▶ **TEXTE FOURNI**:
· · · · · · ·

Premièrement, l’herpès est une famille de virus dont huit différents types peuvent affecter l’être humain. Parmi ceux-ci, ces noms sonnent probablement une cloche : varicelle, mononucléose, zona. Si vous avez eu l’une ou l’autre de ces affections, vous avez été infecté.e.s par un virus de l’herpès. Dans le cas de notre auditrice, on parle plus spécifiquement du virus herpès simplex qui se présente sous forme d’herpès buccal ou d’herpès génital.

Le premier, aussi appelé de type 1 (VHS-1), apparaît plutôt sur la bouche. C’est le fameux « feu sauvage ». Cependant, il peut se retrouver sur les organes génitaux si l’on pratique le sexe oral pendant qu’on a une éruption cutanée sur la bouche. Le type 2 (VHS-2) est celui que l’on voit sur les organes génitaux et qui, rarement, se transmet à la bouche. Dans un cas comme dans l’autre, le virus peut se contracter lors d’une relation sexuelle (pénétration buccale, orale, vaginale, etc.) et par contact peau à peau. 

Ça fait quoi, au juste?

L’herpès se manifeste sous la forme de cloques qui peuvent créer des lésions douloureuses lorsqu’elles éclatent. Ces petits ulcères vont souvent se retrouver dans la région génitale externe (vulve, contour de l’anus, pénis, cuisses, fesses) et interne (col de l’utérus). Les ganglions au niveau de l’aine peuvent aussi enfler. Comme l’explique Santé Québec, l’herpès fonctionne par poussées. Par exemple, on peut avoir une apparition de symptômes lors de la contraction du virus ainsi que d’autres poussées du genre à travers sa vie. Par contre, si certaines personnes ont une montée immédiate d’éléments signifiant que le virus est installé, d’autres n’en auront aucune ou très peu fréquemment dans leur existence. Il faut dire que les éruptions cutanées peuvent être confondues avec autre chose : coupure de rasoir, réaction allergique, etc. 

Chez de nombreuses personnes, le virus est présent sans trop d’implications, simplement latent ou, encore, asymptomatique. Mais une chose est certaine: des TAS de gens ont l’herpès, qu’ils le sachent ou non. Selon l’OMS (Organisation mondiale de la santé), on estime que 3.7 milliards d’individus ont l’herpès de type 1 (VHS-1), sous forme orale ou génitale. 

Il y a un traitement pour l’herpès? 

Pas de façon définitive, non. Selon Santé Québec, le traitement actuel pour l’herpès sert à trois choses : 1) soulager les symptômes; 2) réduire la fréquence et la durée des poussées d’herpès et, 3) diminuer le risque de transmission. On parle ici de prise d’antiviraux comme l’acyclovir, le famciclovir (Famvir) et le valacyclovir (Valtrex). Même si, selon une récente étude publiée dans Science Advances, les souches modernes du virus ont émergé à l’âge de bronze, il n’existe toujours pas de traitement qui permet de se débarrasser complètement de l’herpès.

· · · · · · ·

▶ **À COMPLÉTER**:
a: D'après le texte sur l'herpès, combien de types de virus de l'herpès peuvent affecter l'être humain ?
b: Indiquez si chacune de ces affirmations concorde avec le texte sur l'herpès, en citant les mots décisifs du texte : (i) Le VHS-1 apparaît plutôt sur la bouche. (ii) Il existe un traitement qui permet de se débarrasser complètement de l'herpès. (iii) Selon l'OMS, on estime que 3,7 milliards d'individus ont l'herpès de type 2.
c: Recopiez le passage du texte sur l'herpès qui commence par « Le premier, aussi » et se poursuit jusqu'à « quoi, au juste? ».
Appuyez-vous uniquement sur le texte sur l'herpès.

Données enregistrées
· · · · · · ·

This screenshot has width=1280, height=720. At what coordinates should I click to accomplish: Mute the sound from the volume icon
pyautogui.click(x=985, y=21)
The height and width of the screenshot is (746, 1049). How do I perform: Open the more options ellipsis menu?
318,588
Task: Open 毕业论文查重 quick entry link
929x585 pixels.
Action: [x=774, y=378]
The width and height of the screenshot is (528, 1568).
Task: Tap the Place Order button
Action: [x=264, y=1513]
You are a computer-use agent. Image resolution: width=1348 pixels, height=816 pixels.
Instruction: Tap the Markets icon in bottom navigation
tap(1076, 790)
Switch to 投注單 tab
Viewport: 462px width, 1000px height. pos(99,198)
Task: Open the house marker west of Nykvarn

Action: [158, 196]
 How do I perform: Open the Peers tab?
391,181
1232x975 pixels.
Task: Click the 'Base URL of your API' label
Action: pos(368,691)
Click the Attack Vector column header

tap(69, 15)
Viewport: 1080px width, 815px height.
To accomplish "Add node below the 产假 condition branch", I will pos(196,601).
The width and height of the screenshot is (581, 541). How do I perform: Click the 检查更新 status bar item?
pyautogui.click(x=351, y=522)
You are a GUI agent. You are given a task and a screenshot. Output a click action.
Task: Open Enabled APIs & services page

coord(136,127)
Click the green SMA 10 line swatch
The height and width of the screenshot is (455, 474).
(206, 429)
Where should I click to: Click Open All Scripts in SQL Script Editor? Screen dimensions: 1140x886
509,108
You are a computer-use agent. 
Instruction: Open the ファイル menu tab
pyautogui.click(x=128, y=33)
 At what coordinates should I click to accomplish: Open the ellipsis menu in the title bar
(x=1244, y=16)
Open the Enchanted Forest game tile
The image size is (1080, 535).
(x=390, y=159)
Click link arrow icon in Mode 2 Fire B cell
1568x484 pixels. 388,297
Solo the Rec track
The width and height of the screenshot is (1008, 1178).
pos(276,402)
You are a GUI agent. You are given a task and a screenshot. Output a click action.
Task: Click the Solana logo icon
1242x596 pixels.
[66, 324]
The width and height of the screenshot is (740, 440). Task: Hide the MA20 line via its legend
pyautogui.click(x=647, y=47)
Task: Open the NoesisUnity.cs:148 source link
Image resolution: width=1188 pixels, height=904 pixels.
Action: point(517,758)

· · · · · · ·

▶ **RÉPONSES PAR TÂCHE**:
a: Huit types.

b:
(i) Oui : « Le premier, aussi appelé de type 1 (VHS-1), apparaît plutôt sur la bouche. »
(ii) Non : « il n’existe toujours pas de traitement qui permet de se débarrasser complètement de l’herpès »
(iii) Non : « on estime que 3.7 milliards d’individus ont l’herpès de type 1 (VHS-1) »

c:
Le premier, aussi appelé de type 1 (VHS-1), apparaît plutôt sur la bouche. C’est le fameux « feu sauvage ». Cependant, il peut se retrouver sur les organes génitaux si l’on pratique le sexe oral pendant qu’on a une éruption cutanée sur la bouche. Le type 2 (VHS-2) est celui que l’on voit sur les organes génitaux et qui, rarement, se transmet à la bouche. Dans un cas comme dans l’autre, le virus peut se contracter lors d’une relation sexuelle (pénétration buccale, orale, vaginale, etc.) et par contact peau à peau. 

Ça fait quoi, au juste?